Nous, Québécois issus de la diversité, ne sommes pas différents de l’ensemble des Québécois. Nous payons nos impôts. Nos enfants vont dans les mêmes écoles. Nous avons des proches à l’hôpital. Nous empruntons les routes et les transports en commun pour nous rendre au travail. Nous avons à cœur l’avenir du français en cette terre d’Amérique, que nous savons unique et distincte. Nous vivons, comme tout le monde, les misères associées à la pandémie.

Pourquoi, alors, nous cantonnez-vous trop souvent dans le rôle de pourfendeurs du racisme ? Évidemment, il faut dénoncer haut et fort les injustices. Mais, savez-vous quoi, nous sommes aussi et surtout capables de parler de tout. Des milliers de gens comme moi, issus de la diversité, ont des avis éclairés sur une foule de sujets. Transport, éducation, santé, développement durable, culture, avenir du Québec, agriculture : nommez les sujets, nous pouvons en parler avec justesse et intelligence.

Après tout, nous sommes une catégorie de la population très diplômée, parfois même surqualifiée pour les métiers que nous exerçons. Ce n’est pas mon cas, étant à la tête d’un cabinet d’avocats, mais je connais beaucoup d’immigrants qui exercent des métiers en deçà de leurs compétences.

Des réflexes à changer

Trop souvent, dans les médias, le réflexe est le suivant : un cas de profilage racial se pointe ? Un cas de discrimination ? Une injustice à caractère racial ? Vite ! On appelle le porte-parole attitré d’origine X ou Y. C’est un peu comme si on demandait systématiquement aux Québécois de souche de ne commenter que les questions entourant la langue, par exemple. Beaucoup se plaindraient, à juste titre, de ce casting étouffant.

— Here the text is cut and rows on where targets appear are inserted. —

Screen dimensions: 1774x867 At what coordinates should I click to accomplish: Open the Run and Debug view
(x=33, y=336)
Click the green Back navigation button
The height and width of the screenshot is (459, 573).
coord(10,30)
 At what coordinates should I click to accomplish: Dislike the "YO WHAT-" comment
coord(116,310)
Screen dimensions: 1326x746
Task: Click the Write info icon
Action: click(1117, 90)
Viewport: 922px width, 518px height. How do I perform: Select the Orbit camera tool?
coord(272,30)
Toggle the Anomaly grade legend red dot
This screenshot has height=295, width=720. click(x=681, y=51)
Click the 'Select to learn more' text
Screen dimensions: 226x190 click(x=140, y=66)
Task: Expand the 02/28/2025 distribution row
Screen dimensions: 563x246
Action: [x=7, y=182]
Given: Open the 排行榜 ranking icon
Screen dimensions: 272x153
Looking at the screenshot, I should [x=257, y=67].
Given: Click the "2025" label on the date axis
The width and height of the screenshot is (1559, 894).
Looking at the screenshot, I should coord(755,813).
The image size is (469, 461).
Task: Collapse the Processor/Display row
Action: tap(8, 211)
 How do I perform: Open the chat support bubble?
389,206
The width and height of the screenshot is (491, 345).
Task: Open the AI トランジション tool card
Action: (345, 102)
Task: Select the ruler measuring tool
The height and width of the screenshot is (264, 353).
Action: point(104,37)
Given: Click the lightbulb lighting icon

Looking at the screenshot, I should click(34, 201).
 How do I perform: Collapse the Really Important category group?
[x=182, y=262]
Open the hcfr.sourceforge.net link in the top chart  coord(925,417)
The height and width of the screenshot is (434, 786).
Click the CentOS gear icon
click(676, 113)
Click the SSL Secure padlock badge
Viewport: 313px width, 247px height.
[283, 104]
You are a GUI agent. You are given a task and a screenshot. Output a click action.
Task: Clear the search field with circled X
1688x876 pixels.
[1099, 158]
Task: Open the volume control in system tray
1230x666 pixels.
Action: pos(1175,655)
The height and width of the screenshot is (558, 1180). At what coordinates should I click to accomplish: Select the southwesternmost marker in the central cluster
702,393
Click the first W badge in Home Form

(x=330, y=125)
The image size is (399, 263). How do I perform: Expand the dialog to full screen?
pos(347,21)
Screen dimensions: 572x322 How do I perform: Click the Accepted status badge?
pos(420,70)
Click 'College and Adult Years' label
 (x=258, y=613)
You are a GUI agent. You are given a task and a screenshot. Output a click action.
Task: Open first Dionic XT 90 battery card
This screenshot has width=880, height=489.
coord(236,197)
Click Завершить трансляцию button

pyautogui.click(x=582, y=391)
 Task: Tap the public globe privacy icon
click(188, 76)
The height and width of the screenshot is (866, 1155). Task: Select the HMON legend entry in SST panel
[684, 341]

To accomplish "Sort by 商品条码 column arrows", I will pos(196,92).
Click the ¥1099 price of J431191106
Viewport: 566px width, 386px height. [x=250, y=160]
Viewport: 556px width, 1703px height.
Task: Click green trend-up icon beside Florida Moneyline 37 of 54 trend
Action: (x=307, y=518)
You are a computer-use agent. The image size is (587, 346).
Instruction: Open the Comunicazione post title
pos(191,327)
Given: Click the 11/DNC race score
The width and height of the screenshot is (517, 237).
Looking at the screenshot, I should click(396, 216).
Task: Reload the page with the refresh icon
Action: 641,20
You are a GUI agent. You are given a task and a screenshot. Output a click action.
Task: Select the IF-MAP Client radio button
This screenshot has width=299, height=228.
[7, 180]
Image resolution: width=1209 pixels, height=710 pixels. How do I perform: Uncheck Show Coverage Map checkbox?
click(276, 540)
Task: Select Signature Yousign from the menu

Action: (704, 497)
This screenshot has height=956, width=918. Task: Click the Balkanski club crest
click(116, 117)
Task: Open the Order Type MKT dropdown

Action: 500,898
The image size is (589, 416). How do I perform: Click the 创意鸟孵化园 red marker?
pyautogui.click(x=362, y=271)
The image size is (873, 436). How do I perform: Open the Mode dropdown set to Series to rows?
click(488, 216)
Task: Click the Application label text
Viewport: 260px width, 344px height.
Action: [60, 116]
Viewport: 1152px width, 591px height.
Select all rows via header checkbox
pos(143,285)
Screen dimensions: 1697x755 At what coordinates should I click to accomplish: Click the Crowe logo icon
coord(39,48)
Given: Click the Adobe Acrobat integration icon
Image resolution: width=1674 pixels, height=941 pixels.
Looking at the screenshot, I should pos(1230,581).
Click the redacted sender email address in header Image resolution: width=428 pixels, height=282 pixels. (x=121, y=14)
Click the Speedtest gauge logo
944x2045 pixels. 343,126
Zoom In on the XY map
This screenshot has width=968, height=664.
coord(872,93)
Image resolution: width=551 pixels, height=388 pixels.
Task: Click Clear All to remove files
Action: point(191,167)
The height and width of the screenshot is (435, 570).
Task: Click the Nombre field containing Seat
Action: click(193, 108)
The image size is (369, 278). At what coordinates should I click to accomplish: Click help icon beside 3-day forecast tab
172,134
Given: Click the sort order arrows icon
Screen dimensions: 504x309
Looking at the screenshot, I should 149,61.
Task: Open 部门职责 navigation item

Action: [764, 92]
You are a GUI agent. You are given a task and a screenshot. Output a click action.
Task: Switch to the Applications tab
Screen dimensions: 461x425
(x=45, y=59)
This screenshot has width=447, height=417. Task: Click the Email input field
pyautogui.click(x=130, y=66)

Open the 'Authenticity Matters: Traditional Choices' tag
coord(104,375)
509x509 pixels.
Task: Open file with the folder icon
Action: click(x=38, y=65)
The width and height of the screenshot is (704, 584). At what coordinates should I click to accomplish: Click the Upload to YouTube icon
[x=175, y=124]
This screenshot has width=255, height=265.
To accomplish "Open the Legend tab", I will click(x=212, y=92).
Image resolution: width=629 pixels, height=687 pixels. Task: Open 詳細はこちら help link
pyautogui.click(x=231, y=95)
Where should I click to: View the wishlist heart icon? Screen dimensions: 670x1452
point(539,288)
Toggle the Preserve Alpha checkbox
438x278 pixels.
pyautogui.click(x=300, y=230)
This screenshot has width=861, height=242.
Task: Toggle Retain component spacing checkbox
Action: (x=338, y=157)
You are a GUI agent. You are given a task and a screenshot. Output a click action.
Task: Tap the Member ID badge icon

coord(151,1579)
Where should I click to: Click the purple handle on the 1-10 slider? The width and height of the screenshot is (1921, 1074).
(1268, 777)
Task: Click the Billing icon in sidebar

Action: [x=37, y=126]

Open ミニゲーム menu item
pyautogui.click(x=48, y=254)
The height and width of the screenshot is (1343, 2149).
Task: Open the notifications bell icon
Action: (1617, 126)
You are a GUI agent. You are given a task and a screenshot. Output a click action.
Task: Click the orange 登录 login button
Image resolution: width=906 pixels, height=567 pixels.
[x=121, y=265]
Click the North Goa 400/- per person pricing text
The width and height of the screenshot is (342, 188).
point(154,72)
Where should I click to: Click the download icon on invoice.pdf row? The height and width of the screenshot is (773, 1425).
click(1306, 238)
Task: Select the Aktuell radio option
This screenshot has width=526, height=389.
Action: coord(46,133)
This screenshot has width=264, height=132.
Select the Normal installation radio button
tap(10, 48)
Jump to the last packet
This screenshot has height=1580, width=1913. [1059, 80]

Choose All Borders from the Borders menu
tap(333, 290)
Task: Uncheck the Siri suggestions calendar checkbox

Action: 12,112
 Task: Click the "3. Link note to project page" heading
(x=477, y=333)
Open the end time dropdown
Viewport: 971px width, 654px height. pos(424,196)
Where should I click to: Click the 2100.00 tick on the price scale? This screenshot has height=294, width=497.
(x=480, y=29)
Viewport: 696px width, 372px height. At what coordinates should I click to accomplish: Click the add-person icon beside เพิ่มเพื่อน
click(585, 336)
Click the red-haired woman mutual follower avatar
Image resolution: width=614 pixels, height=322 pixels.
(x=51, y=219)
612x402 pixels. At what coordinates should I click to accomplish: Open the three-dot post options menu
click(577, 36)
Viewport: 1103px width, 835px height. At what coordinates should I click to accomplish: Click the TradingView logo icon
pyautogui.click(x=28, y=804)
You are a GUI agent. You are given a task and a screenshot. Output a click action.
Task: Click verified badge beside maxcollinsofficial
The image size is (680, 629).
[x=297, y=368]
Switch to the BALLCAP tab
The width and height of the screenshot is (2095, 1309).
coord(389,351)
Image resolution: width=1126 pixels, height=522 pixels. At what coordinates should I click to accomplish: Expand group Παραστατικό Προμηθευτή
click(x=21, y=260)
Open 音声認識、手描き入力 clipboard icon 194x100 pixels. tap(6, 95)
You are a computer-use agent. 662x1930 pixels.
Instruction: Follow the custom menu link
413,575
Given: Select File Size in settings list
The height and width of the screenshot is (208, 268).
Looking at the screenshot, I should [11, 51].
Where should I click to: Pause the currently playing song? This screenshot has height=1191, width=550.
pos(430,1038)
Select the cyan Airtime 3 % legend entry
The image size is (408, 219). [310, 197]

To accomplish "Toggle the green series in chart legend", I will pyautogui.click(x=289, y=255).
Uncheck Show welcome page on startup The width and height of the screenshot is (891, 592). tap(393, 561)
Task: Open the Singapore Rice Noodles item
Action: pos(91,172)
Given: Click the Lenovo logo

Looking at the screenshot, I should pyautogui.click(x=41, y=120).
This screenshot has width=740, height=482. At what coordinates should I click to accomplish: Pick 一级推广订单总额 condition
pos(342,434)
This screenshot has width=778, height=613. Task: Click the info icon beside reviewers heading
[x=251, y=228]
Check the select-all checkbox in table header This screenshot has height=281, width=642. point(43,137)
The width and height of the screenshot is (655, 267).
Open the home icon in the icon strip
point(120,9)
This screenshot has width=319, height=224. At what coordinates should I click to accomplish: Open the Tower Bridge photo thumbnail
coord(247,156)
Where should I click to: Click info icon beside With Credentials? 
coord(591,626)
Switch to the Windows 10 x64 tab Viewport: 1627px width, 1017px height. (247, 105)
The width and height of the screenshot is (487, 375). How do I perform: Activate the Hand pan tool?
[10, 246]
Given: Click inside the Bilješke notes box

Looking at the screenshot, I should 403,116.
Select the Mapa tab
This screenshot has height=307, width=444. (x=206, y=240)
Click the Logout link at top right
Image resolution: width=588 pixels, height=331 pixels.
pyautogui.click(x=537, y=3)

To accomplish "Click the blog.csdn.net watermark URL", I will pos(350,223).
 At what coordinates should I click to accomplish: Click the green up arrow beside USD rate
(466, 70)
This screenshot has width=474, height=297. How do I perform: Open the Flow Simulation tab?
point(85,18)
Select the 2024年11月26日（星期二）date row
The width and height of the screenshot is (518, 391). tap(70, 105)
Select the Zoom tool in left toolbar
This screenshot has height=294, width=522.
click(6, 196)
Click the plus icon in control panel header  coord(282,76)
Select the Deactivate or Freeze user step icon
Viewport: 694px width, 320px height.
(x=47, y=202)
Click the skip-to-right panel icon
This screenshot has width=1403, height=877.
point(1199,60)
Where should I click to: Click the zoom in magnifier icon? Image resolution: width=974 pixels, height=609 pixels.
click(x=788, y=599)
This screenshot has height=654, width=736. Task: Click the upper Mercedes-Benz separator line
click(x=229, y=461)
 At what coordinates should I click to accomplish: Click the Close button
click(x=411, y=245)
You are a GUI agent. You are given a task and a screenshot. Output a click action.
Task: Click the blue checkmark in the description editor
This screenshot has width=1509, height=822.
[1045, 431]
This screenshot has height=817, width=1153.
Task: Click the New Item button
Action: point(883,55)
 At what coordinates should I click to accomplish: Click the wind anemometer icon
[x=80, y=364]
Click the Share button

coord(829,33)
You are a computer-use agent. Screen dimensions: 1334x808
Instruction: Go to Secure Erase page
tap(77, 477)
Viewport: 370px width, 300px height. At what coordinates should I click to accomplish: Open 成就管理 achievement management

Les Québécois issus de la diversité sont comme ces acteurs condamnés à jouer toujours le même rôle, encore et encore.

Nous sommes en quelque sorte les William Shatner (l’acteur qui incarnait le capitaine Kirk, dans Star Trek) de la sphère médiatique et politique. À l’instar des grands bonzes de Hollywood qui ne voyaient le comédien que dans le rôle qui l’avait rendu célèbre, les décideurs médiatiques ne nous voient que dans le rôle de victimes et de dénonciateurs d’injustices raciales. Encore une fois, il faut dénoncer, mais peut-on sortir de ce bout de pelouse et aller jouer, comme tous les Québécois, sur le terrain de jeu des grands ?

Il y a, certes, des commentateurs issus de la diversité invités de façon occasionnelle sur des panels. Mais, avouons-le, ils sont rares et sont bien souvent à l’écran parce qu’ils ont occupé une fonction politique auparavant. Où sont les équivalents, issus de la diversité, des Bock-Côté, Josée Legault ou Paul Journet ? Pas sur nos ondes, en tout cas.

Un espace à prendre

Je suis convaincu de ne pas être le seul à me sentir à l’étroit dans ce corridor prédéfini. Je suis également convaincu que l’ensemble des Québécois a soif d’entendre de nouvelles voix qui portent le verbe bien haut. Chers diffuseurs, soyez audacieux. Vous avez l’obligation morale de diversifier vos panels. Par diversité, je n’entends pas par là qu’il ne faille inviter que des personnes immigrantes. Ce ne serait pas plus représentatif que de n’avoir que des personnalités de souche à l’antenne ou à l’écran. Mais pouvez-vous, au moins, essayer d’être davantage représentatifs ?

Je demande également aux personnes comme moi, qui sentent l’appel du service public, de se manifester.

Le goût de servir mes concitoyens m’est venu il y a quelques années, après avoir lu le livre de Lucien Bouchard Lettres à un jeune politicien, paru en 2012. Cette lecture a été un puissant moteur pour moi. Ces mots m’ont particulièrement inspiré : « Si je t’écris, c’est parce que je me désole de la désaffection générale envers la démarche politique et du jugement sévère que ta génération, en particulier, me semble porter sur les élus. Je veux te convaincre de l’importance et de la noblesse de l’engagement politique. »

À tous ceux qui en ont la capacité et le talent, je dis : « impliquez-vous ». Frappez aux portes des médias. Investissez les partis politiques qui vous ressemblent le plus. Exprimez-vous. Le Québec a besoin de vous.